In 1928, Haas joined the Philadelphia Athletics and became a member of one of the most feared batting orders in the history of baseball featuring three future Baseball Hall of Fame members (Al Simmons, Jimmie Foxx, and Mickey Cochrane). He was one of six Athletics players to post batting averages above .310 during the 1929 season when he produced career-highs in batting average (.323), home runs (16) and runs batted in (82). The Athletics won the 1929 American League pennant by 18 games over the vaunted New York Yankees of Babe Ruth and Lou Gehrig.

Haas is notable for his hitting performance during the 1929 World Series against the Chicago Cubs. In Game 4 at Philadelphia, as the Athletics trailed 8–0 in the seventh inning, Haas hit a three-run inside-the-park home run as the Athletics rallied by scoring ten runs in the inning to win, 10–8. This was the ninth inside-the-park home run in World Series history, and the last until Alcides Escobar did so in Game 1 of the 2015 World Series. Two days later, in what was to be the final game of the Series, Haas hit a two-run home run in the bottom of the ninth inning to tie the score, 2–2, as the Athletics later won the game on Bing Miller's RBI-double.
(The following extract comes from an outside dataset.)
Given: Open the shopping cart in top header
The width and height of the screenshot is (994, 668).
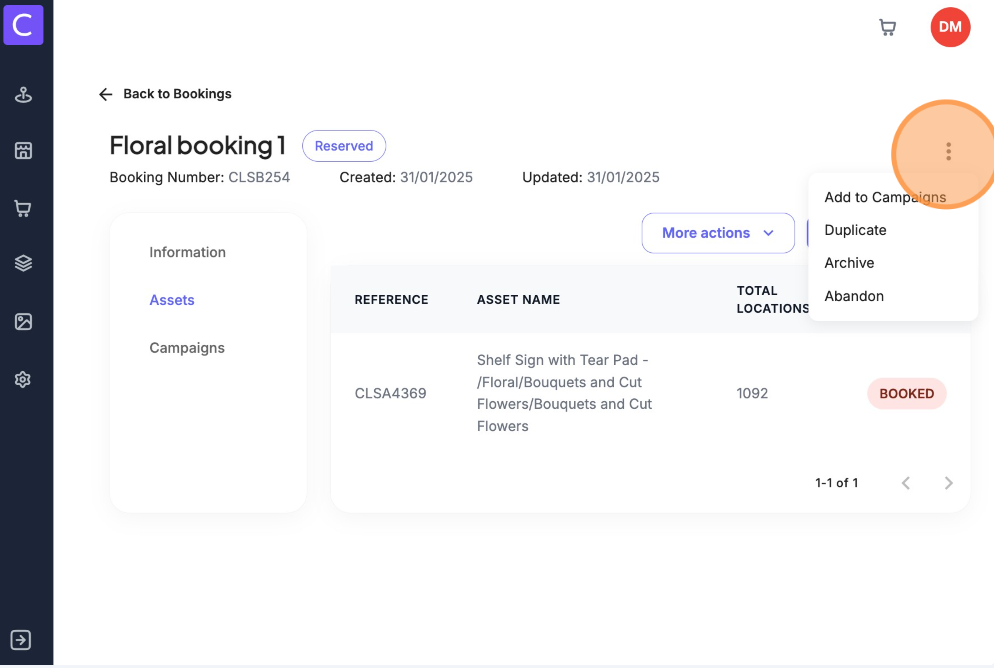Looking at the screenshot, I should pyautogui.click(x=887, y=27).

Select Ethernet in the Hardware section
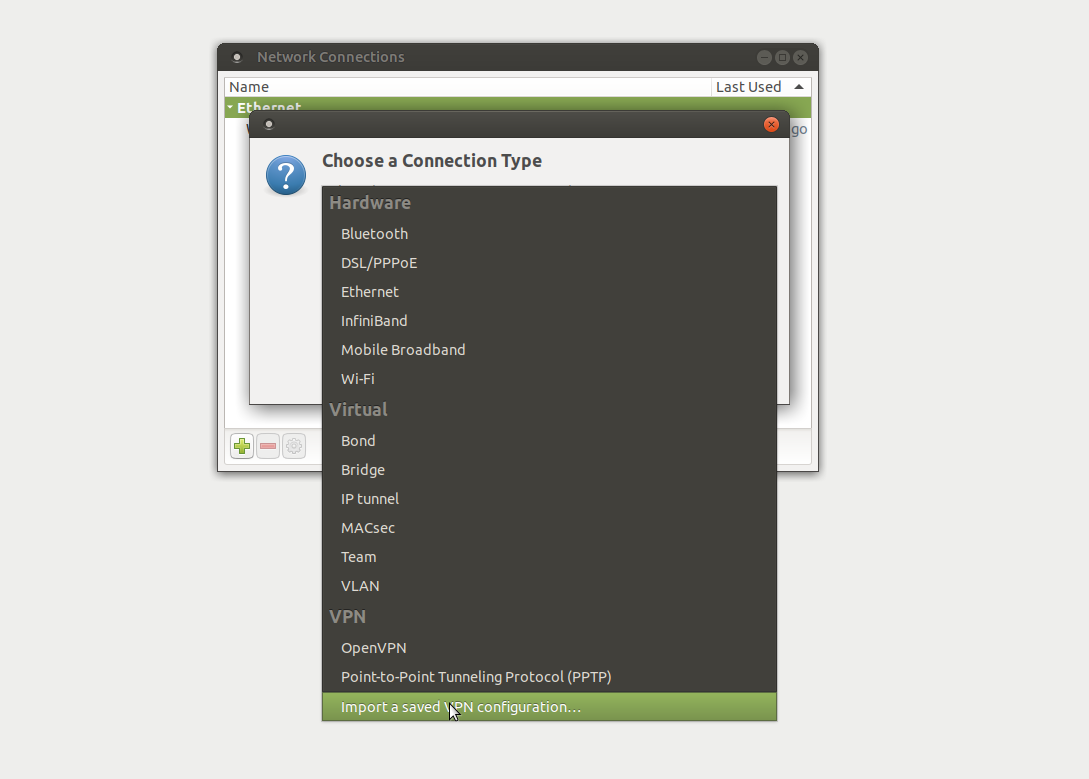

With the onset of the Great Depression and declining attendance, Connie Mack sought to reduce expenses by selling or trading his best players. In September 1932, he sold Haas, Simmons and Jimmy Dykes to the Chicago White Sox for $100,000. After five seasons in Chicago, Haas ended his career back in Philadelphia, playing in his final major league game on September 1, 1938 at the age of 34.

==Career statistics==
In a twelve-year major league career, Haas played in 1,168 games, accumulating 1,257 hits in 4,303 at bats for a .292 career batting average, along with 43 home runs, 496 runs batted in and a career on-base percentage of .359. Haas had a career fielding percentage of .983; he played at all three outfield positions and first base.

==Later life==
Haas died in New Orleans, Louisiana, on June 30, 1974, at the age of 70. He was buried in the Roman Catholic Immaculate Conception Cemetery in his native Montclair, New Jersey.